L’épisode le plus ambitieux et le plus arbitraire propose un univers plus restreint, moins passionné et moins varié. Cela est dû, évidemment au genre « bataille » mais aussi aux nombreuses recoupes, aux redites et cette volonté d’être « partout » et nulle part. Les rares moments autres qu’au coeur d’Erebor sont vite évincés et les références à la précédente Trilogie très fortement suggérées. Y compris dans ses effets spéciaux, domine encore le sentiment d’une ambition mal gérée.
L’échec des sentiments
Evangeline Lilly incarne bien son personnage. En revanche, la thématique de l’amour est poussée jusqu’à l’épuisement.
Les acteurs ne sont pas la cause de la non-efficience des émotions. Là dessus, le film n’arrive pas non à rivaliser avec ses épisodes précédents. Ce sera plutôt du côté des exigences et de la mise en scène que l’effet ne fonctionne pas comme il devrait l’être. Difficile d’être ému par les enfants de Bard; par l’amour de Legolas pour Tauriel ou d’être réellement concerné par des personnages. Il y a quelque part un « trop » de quelque chose : des apparitions très courtes; des émotions trop synthétiques pour des conséquences trop brèves.

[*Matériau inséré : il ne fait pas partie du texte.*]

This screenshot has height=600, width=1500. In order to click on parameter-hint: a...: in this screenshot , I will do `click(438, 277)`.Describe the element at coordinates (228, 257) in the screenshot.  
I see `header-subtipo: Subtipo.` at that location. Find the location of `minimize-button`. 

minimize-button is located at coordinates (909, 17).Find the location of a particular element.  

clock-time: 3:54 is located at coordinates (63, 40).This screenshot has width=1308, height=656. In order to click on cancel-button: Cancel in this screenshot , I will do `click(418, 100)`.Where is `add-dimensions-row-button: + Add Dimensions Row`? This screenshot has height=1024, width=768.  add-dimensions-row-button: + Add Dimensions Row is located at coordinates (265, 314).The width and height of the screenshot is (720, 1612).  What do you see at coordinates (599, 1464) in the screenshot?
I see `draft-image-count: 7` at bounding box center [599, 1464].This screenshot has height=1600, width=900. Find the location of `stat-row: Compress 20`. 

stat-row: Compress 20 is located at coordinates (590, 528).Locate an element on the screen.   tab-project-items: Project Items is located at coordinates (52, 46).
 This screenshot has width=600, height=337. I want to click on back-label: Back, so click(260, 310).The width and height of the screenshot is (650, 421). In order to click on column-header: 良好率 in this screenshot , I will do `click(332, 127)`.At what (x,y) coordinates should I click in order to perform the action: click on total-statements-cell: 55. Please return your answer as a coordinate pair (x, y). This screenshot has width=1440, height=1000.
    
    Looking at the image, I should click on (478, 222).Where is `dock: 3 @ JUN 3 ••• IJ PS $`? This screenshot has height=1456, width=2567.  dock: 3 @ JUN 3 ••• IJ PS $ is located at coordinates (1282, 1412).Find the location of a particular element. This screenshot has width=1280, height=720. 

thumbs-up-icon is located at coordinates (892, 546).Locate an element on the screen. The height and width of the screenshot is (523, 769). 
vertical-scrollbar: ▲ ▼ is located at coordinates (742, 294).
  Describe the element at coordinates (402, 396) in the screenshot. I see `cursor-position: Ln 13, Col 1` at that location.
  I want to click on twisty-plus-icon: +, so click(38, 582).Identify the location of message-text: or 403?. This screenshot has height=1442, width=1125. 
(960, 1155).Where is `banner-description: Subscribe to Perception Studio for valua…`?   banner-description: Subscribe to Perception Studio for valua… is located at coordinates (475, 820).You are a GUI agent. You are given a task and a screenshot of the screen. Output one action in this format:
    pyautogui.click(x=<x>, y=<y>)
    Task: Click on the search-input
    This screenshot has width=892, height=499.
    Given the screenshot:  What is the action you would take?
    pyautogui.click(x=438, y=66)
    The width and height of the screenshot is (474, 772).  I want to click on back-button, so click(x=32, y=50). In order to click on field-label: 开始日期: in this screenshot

Le lien Gandalf-Bilbon parait inachevé.
Si l’on s’en tient aux faits, comment peut-on envisager environ 10 minutes de fin, quelques conseils et quelques bafouilles pour une aventure extraordinaire qui a duré exactement 13 mois ? La fin de récit est lacunaire, très réservée, à la fois bienvenue et insuffisante. Une fois de plus, il s’agit de l’image que nous nourrissons à l’égard de La Bataille des Cinq Armées : à la fois dans le « trop » et le manquement à des principes clefs. Que l’on préfère la simplicité à la fin larmoyante est respectable; mais que l’on termine ce récit sur quelques mots, surtout que la fin est attendue, parait être très simplifié.
Le Hobbit La Bataille des Cinq Armées devait être épique. Dans une certaine mesure, il est une suite artificielle. Ses effets spéciaux le rendent particulièrement brillant. En allant au-delà des apparences, en revanche, le film ne parvient ni à briller par son scénario répétitif, ni par ses personnages pourtant introduits spécialement pour le film, ni par ses décors. A bout de souffle et amputé d’une partie de son contenu, Le Hobbit 3 induit la nécessité d’une version plus complète : la version longue, à paraitre d’ici 9 mois … Domine, à l’image de cette attente, l’ambition commerciale plus que cinématographique. Difficile pourtant d’avouer que Le Hobbit 3 est un raté : il n’est ni à la hauteur des autres épisodes ni de la même qualité que Le Seigneur des Anneaux. On le perçoit bien plus comme un épisode poussé par des nécessités d’exploitation …
On a aimé :
+ Les liens et les connexions à la trilogie Le Seigneur des Anneaux
+ Les effets spéciaux dans une certaine mesure … (Smaug, Fluidité des batailles)
On a détesté :
- Les premières minutes : l’impression d’une amputation à Le Hobbit 2 : La Désolation de Smaug
- Les effets spéciaux et leurs abus. (Legolas ? Décors ?)
- L’impression d’un film inachevé ; la nécessité d’une version longue.
- Répétition et « déjà-vu » dans la progression du scénario.